(What the task asks)
Output all of the data verbatim.

(Task inputs)
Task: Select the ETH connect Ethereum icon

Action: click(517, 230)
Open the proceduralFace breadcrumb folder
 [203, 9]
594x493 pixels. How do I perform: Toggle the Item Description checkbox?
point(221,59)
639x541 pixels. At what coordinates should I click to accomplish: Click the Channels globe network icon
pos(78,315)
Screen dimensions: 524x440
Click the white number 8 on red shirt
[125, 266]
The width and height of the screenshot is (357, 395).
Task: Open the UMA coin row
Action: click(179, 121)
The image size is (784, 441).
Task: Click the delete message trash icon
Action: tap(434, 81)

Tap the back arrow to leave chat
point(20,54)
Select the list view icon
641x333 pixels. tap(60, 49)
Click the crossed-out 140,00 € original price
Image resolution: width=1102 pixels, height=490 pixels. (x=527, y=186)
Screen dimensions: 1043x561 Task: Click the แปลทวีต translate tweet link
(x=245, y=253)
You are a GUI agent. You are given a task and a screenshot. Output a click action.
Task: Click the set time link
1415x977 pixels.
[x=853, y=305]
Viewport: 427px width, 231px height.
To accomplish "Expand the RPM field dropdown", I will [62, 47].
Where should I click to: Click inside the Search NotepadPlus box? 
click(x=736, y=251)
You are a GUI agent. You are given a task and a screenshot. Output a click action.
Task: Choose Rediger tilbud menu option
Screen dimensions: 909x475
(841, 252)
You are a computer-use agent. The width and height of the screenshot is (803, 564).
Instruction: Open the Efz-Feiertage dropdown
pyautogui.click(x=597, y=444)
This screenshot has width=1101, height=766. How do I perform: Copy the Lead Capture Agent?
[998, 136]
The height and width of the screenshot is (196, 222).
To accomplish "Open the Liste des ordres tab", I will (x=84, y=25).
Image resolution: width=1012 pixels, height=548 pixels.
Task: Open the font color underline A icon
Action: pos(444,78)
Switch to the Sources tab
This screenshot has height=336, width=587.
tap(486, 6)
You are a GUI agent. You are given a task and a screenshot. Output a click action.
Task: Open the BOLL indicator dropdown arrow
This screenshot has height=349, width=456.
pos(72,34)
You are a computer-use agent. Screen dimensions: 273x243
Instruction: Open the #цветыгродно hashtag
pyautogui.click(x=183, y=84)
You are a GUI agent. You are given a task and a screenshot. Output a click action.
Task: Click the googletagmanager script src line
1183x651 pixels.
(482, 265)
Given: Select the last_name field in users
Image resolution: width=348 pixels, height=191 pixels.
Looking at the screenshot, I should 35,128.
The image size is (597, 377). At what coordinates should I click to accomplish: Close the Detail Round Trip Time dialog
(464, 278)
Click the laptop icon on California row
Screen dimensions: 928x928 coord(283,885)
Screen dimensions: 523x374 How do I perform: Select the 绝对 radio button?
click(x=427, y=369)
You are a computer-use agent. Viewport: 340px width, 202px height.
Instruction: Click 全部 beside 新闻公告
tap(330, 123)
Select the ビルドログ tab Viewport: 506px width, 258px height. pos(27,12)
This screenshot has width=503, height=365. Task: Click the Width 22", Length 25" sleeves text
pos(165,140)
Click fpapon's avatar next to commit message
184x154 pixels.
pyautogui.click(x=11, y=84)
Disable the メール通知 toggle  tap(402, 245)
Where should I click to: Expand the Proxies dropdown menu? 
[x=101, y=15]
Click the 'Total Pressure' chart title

(The answer)
Task: Select the ETH connect Ethereum icon

Action: click(517, 230)
Open the proceduralFace breadcrumb folder
 [203, 9]
594x493 pixels. How do I perform: Toggle the Item Description checkbox?
point(221,59)
639x541 pixels. At what coordinates should I click to accomplish: Click the Channels globe network icon
pos(78,315)
Screen dimensions: 524x440
Click the white number 8 on red shirt
[125, 266]
The width and height of the screenshot is (357, 395).
Task: Open the UMA coin row
Action: click(179, 121)
The image size is (784, 441).
Task: Click the delete message trash icon
Action: tap(434, 81)

Tap the back arrow to leave chat
point(20,54)
Select the list view icon
641x333 pixels. tap(60, 49)
Click the crossed-out 140,00 € original price
Image resolution: width=1102 pixels, height=490 pixels. (x=527, y=186)
Screen dimensions: 1043x561 Task: Click the แปลทวีต translate tweet link
(x=245, y=253)
You are a GUI agent. You are given a task and a screenshot. Output a click action.
Task: Click the set time link
1415x977 pixels.
[x=853, y=305]
Viewport: 427px width, 231px height.
To accomplish "Expand the RPM field dropdown", I will [62, 47].
Where should I click to: Click inside the Search NotepadPlus box? 
click(x=736, y=251)
You are a GUI agent. You are given a task and a screenshot. Output a click action.
Task: Choose Rediger tilbud menu option
Screen dimensions: 909x475
(841, 252)
You are a computer-use agent. The width and height of the screenshot is (803, 564).
Instruction: Open the Efz-Feiertage dropdown
pyautogui.click(x=597, y=444)
This screenshot has width=1101, height=766. How do I perform: Copy the Lead Capture Agent?
[998, 136]
The height and width of the screenshot is (196, 222).
To accomplish "Open the Liste des ordres tab", I will (x=84, y=25).
Image resolution: width=1012 pixels, height=548 pixels.
Task: Open the font color underline A icon
Action: pos(444,78)
Switch to the Sources tab
This screenshot has height=336, width=587.
tap(486, 6)
You are a GUI agent. You are given a task and a screenshot. Output a click action.
Task: Open the BOLL indicator dropdown arrow
This screenshot has height=349, width=456.
pos(72,34)
You are a computer-use agent. Screen dimensions: 273x243
Instruction: Open the #цветыгродно hashtag
pyautogui.click(x=183, y=84)
You are a GUI agent. You are given a task and a screenshot. Output a click action.
Task: Click the googletagmanager script src line
1183x651 pixels.
(482, 265)
Given: Select the last_name field in users
Image resolution: width=348 pixels, height=191 pixels.
Looking at the screenshot, I should 35,128.
The image size is (597, 377). At what coordinates should I click to accomplish: Close the Detail Round Trip Time dialog
(464, 278)
Click the laptop icon on California row
Screen dimensions: 928x928 coord(283,885)
Screen dimensions: 523x374 How do I perform: Select the 绝对 radio button?
click(x=427, y=369)
You are a computer-use agent. Viewport: 340px width, 202px height.
Instruction: Click 全部 beside 新闻公告
tap(330, 123)
Select the ビルドログ tab Viewport: 506px width, 258px height. pos(27,12)
This screenshot has width=503, height=365. Task: Click the Width 22", Length 25" sleeves text
pos(165,140)
Click fpapon's avatar next to commit message
184x154 pixels.
pyautogui.click(x=11, y=84)
Disable the メール通知 toggle  tap(402, 245)
Where should I click to: Expand the Proxies dropdown menu? 
[x=101, y=15]
Click the 'Total Pressure' chart title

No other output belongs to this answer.